O índice de violência abaixou na década de 2000 devido à atuação do crime organizado, sofrendo agora um novo aumento. O comércio tem chegado aos poucos na região (Um restaurante da rede 'Mcdonald’s' passou a operar dentro do estacionamento de um Supermercado no final de Outubro), O hospital geral tem problemas de falta de médicos e superlotação, a maioria das escolas não tem estrutura para tantos alunos, o que afeta na qualidade de vida.

"Os Coletivos em geral, estão diretamente ligados com a Pobreza, porque eles se iniciam por uma visão diferente da do sistema. Aonde tem a Miséria, vai haver gente querendo transformar a vida das pessoas" afirma.

Para o professor, o maior problema é a dificuldade no transporte: devido à ausência de trens da CPTM e Metro, a única solução acaba sendo andar de carro, recurso caro que pode causar congestionamentos ou utilizar ônibus que acabam sendo insuficientes para a demanda e estão quase sempre lotados. As chamadas 'bicicletas do Itaú', alugáveis, chegaram a pouco mais de dois anos e são utilizadas principalmente pelos jovens para passeios na própria região.

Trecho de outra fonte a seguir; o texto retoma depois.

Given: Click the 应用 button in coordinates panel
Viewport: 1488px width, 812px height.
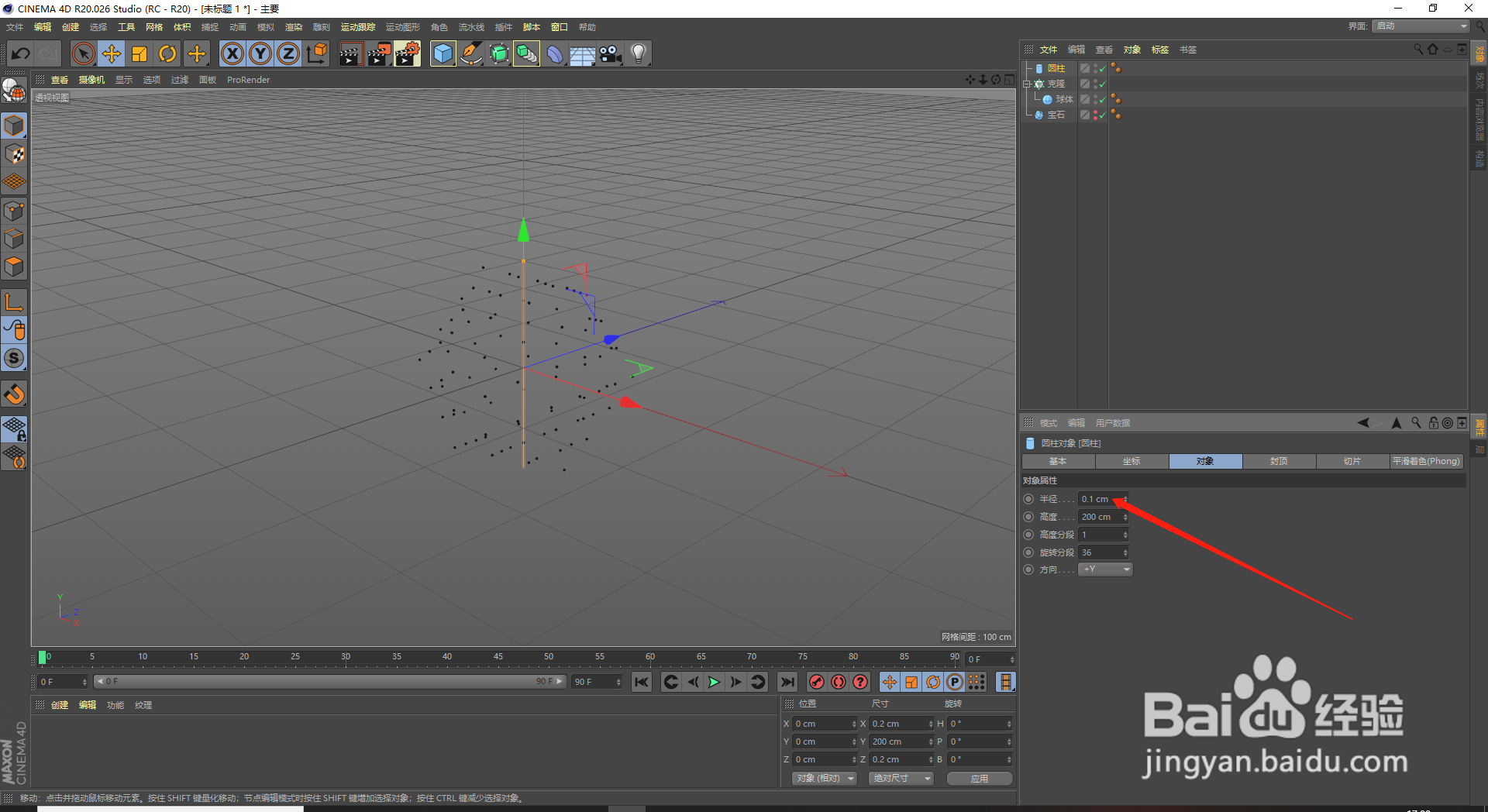Looking at the screenshot, I should 979,778.
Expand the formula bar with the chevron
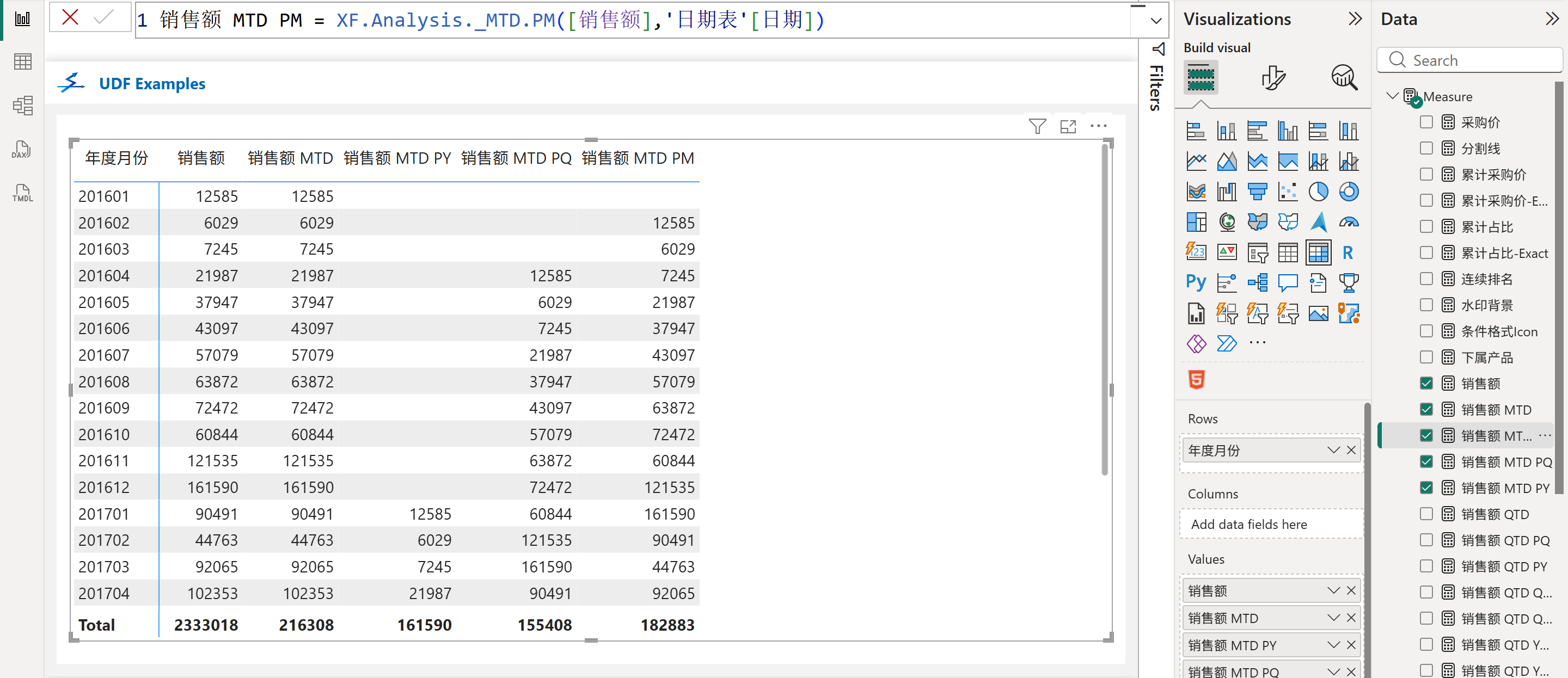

Por toda essa bagagem histórica, o bairro acaba sendo "isolado" do resto da capital, com o trajeto ate o Anhangabaú, por exemplo, levando quase duas horas. Os planos do governo do Estado de São Paulo de trazer a linha 15 Prata do Monotrilho para o bairro estão paralisados a mais de Cinco anos sem previsão para início das obras.

Sendo assim, os coletivos culturais e esportivos como o 'Love CT' tentam 'cobrir' o buraco deixado no bairro pelo lado governamental, por isso Marcelo e os outros membros do grupo narram diversas dificuldades enquanto os acompanhamos. Os grupos acabam exercendo a obrigação do Estado.

Acompanhamos a palestra que Marcio realizou sobre a história de Cidade Tiradentes para os alunos do 'Love CT': os voluntários consideram importante desde cedo que as crianças tenham acesso os incentivos de educação e pesquisa, para se sentirem inspiradas a continuar estudando no futuro.

Perguntamos ao voluntário Cal Gomes de quais formas as pessoas podem ajudar o coletivo, ele afirma que qualquer ajuda é valida:

“Semana passada doaram algumas roupas e calçados, bem básicos, e demos pra algumas crianças que víamos que não tinham: elas iam pra escola e depois vinham pra aula sempre com a mesma roupa. Um dos nossos voluntários decidiu dar aula de informática pras crianças e conseguiu a doação de alguns computadores. Toda ajuda é bem vinda: skates, roupas, comida, livros. Ajudando as crianças de alguma forma é o que importa."

Marcelo reforçou varias vezes o quanto ele “não gosta” de ser Resistência e considera o que o coletivo faz uma forma de sobrevivência: “Aqui no Brasil vivem falando de meritocracia, enquanto nem dos nossos direitos sabemos. É fácil olhar pra nos e dizer que é bonito estamos resistindo, ninguém para pra pensar é em tudo que temos que deixar de lado pra estar aqui dando o que o Estado deveria fornecer.".

Talvez a melhor forma de transformação dessa realidade, enquanto a classe politica não muda e a população não se informa o suficiente para saber de seus direitos, more em cada coletivo popular, em cada pessoa que se dedica um pouco para passar uma mensagem de esperança e trazer oportunidades a quem precisa.

"Esse espaço não é nosso, é do povo: as exposições, o Sarau, as aulas. talvez um dia eu saia e vá fazer outra coisa, porque sendo sincero, lutar é difícil demais, às vezes dói estar aqui se sacrificando por outras pessoas. Mas o importante é que conseguimos criar esse espaço pro nosso povo contar e se orgulhar da própria história, resgatar sua autoestima." Finaliza Cal Gomes.